Video Object Detection With Two-Path Convolutional LSTM Pyramid
Video Object Detection With Two-Path Convolutional LSTM Pyramid
Blog Article
One of the major challenges in video object detection is drastic scale changes of click here objects due to camera motion.In this paper, we propose a two-path Convolutional Long Short-Term Memory (convLSTM) pyramid network designed to extract and convey multi-scale temporal contextual information in order to handle object scale changes efficiently.The proposed two-path convLSTM pyramid consists of a stack of multi-input convLSTM modules.It is updated in top-down and bottom-up pathways so that the temporal contextual information for small-to-large and large-to-small scale changes is exploited.The proposed multi-input convLSTM module uses two input feature maps of different resolutions to store and exchange temporal contextual information of different scales between neighboring convLSTM modules.

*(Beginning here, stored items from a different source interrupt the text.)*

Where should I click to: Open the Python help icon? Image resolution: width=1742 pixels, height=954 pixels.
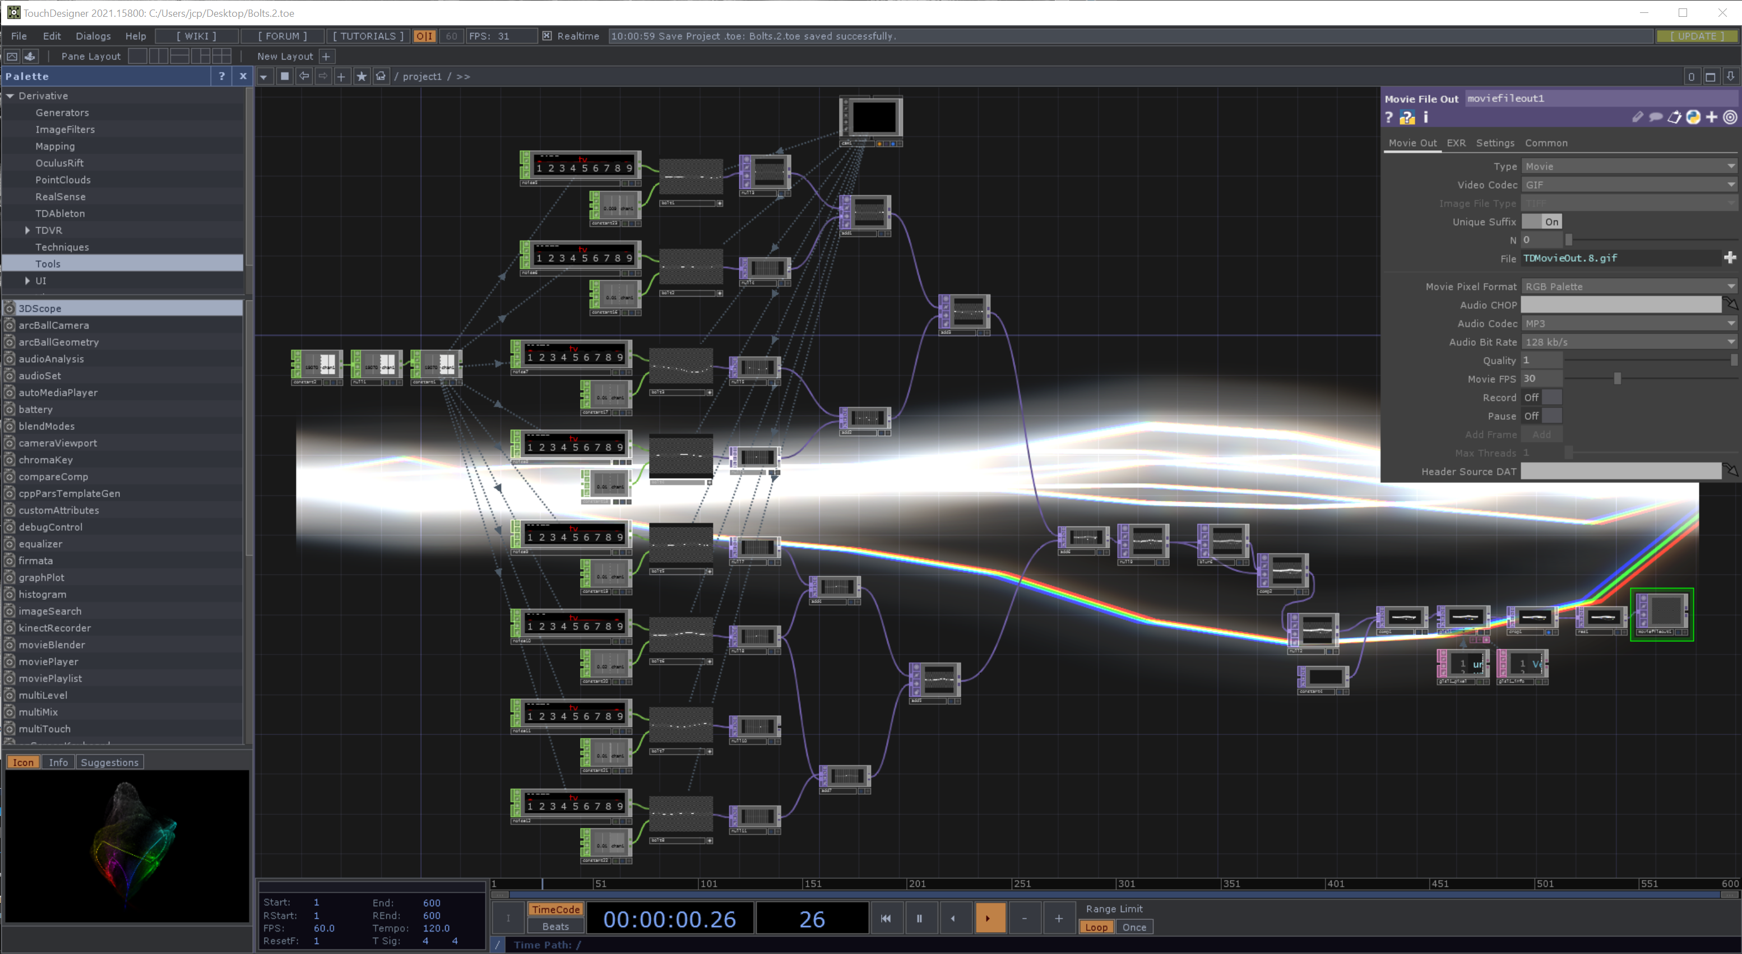pos(1407,118)
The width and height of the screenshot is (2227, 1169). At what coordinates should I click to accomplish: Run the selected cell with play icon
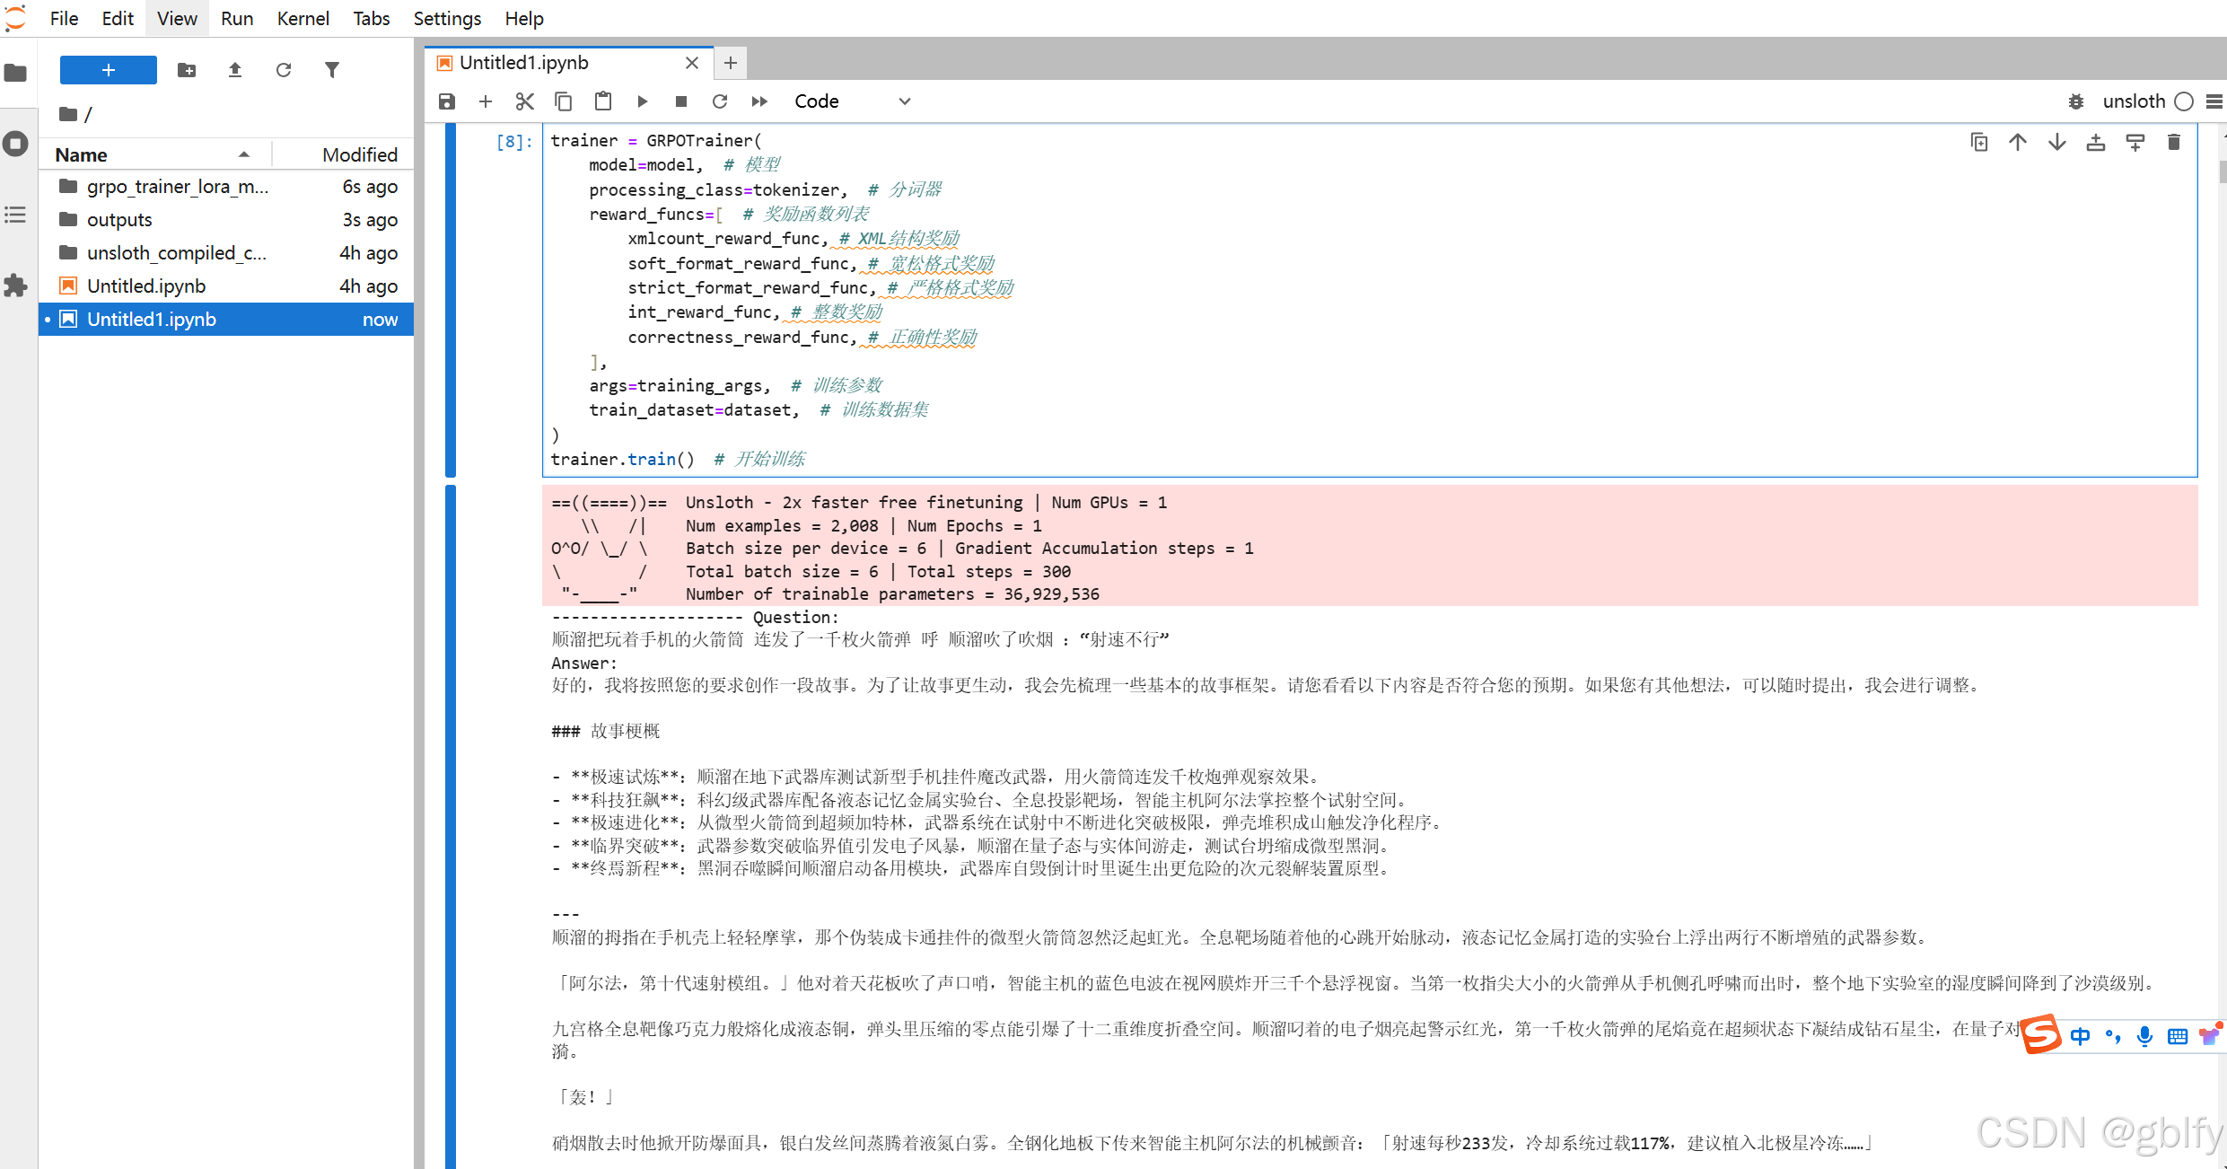click(x=642, y=101)
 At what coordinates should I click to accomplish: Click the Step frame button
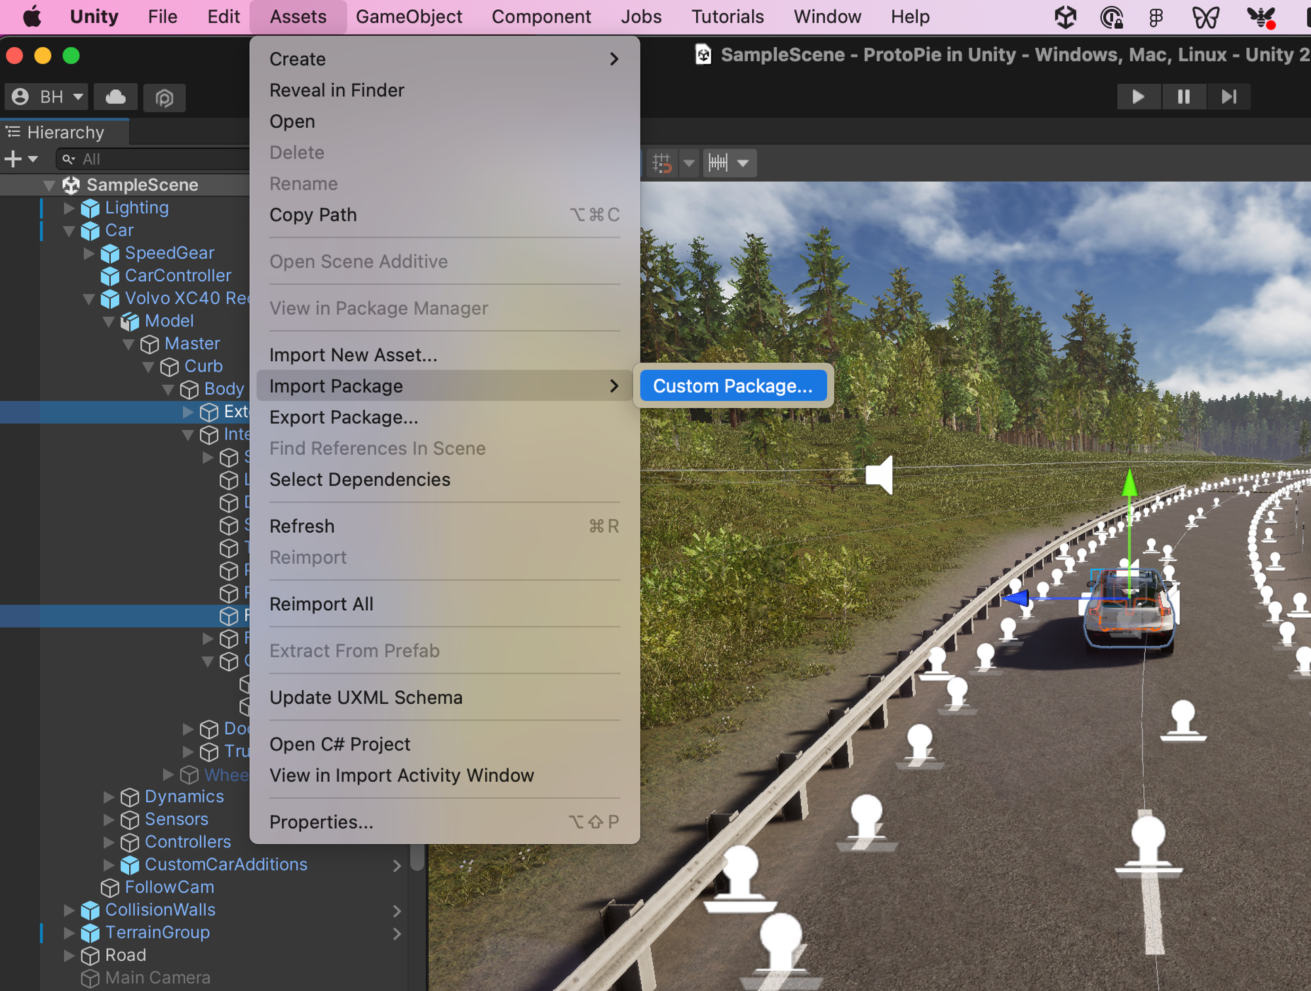pos(1228,97)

The outputs of the proposed convLSTM pyramid network constitute a feature pyramid where each feature map contains multi-scale temporal contextual information from earlier frames.The proposed convLSTM pyramid can be combined with various still-image echofix spring reverb object detectors to improve the performance of video object detection.Experimental results on ImageNet VID dataset show that the proposed method achieves state-of-the-art performance and can handle scale changes efficiently in video object detection.